**** Material provided

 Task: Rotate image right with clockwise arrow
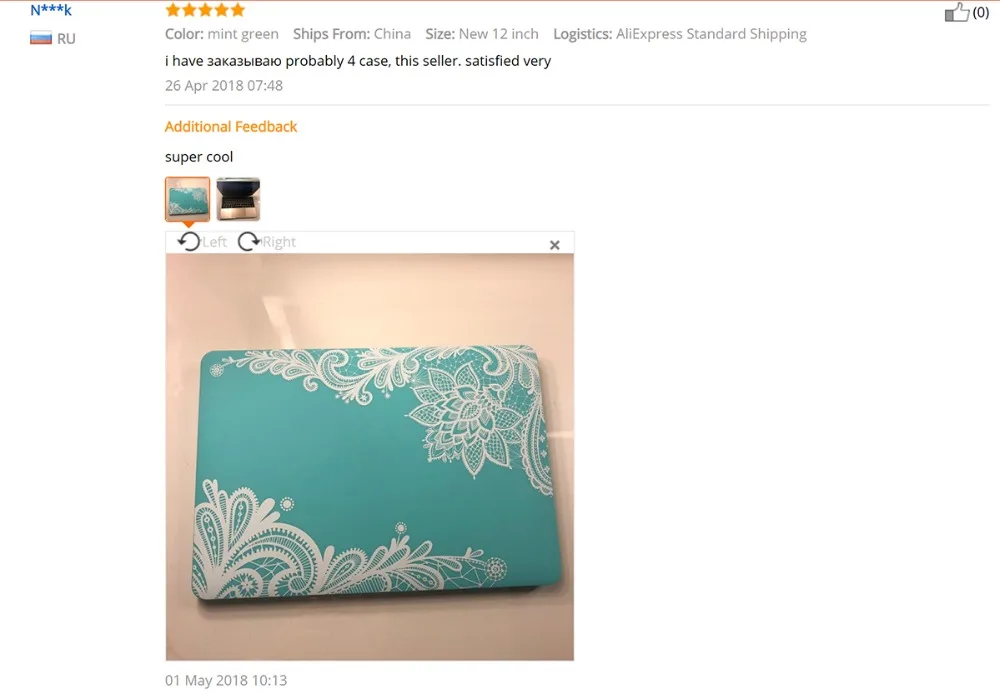(x=249, y=242)

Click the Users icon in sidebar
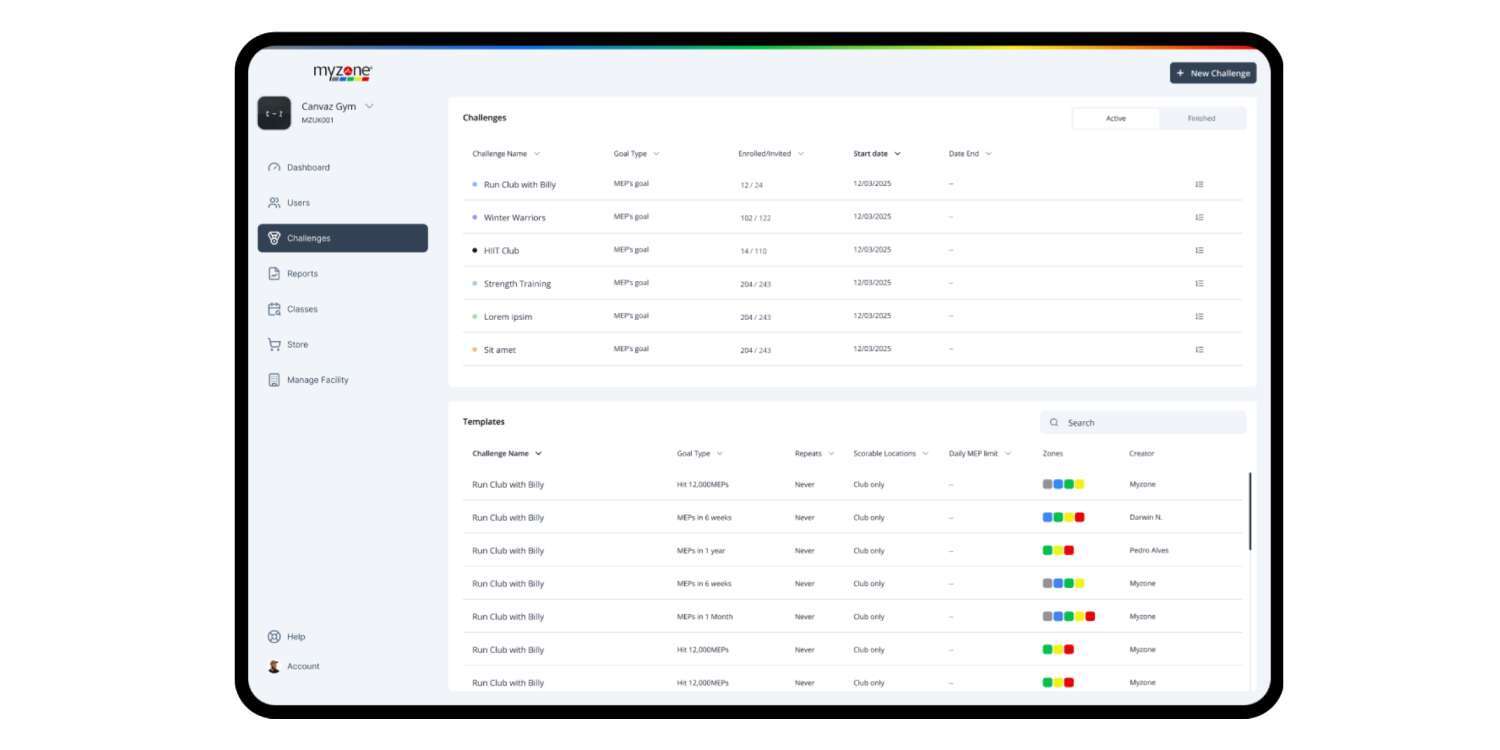pos(274,203)
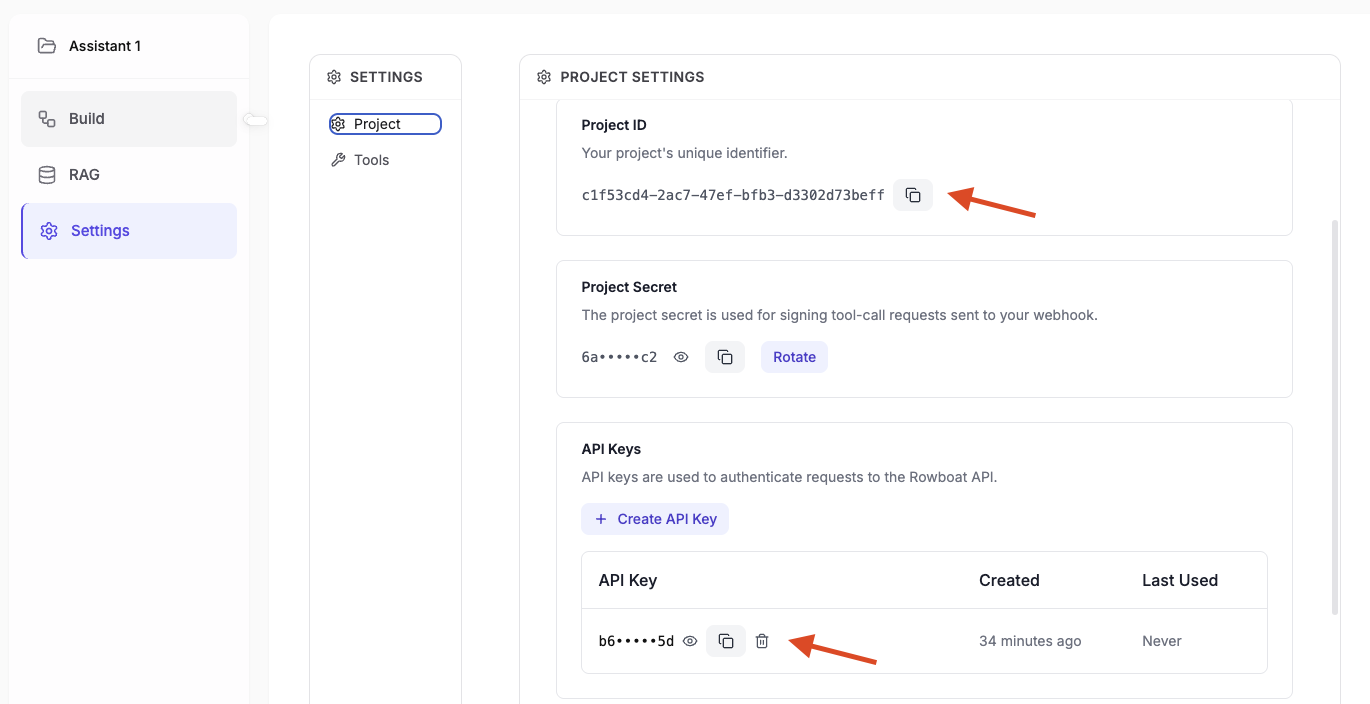Viewport: 1370px width, 704px height.
Task: Click the Project ID text value
Action: point(733,195)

********

▶ **Problem description**: Copy every line of the material above word for word, leaving out the pictures.

▶ **Completed task**:
 Task: Rotate image right with clockwise arrow
(x=249, y=242)

Click the Users icon in sidebar
pos(274,203)
Viewport: 1370px width, 704px height.
Task: Click the Project ID text value
Action: point(733,195)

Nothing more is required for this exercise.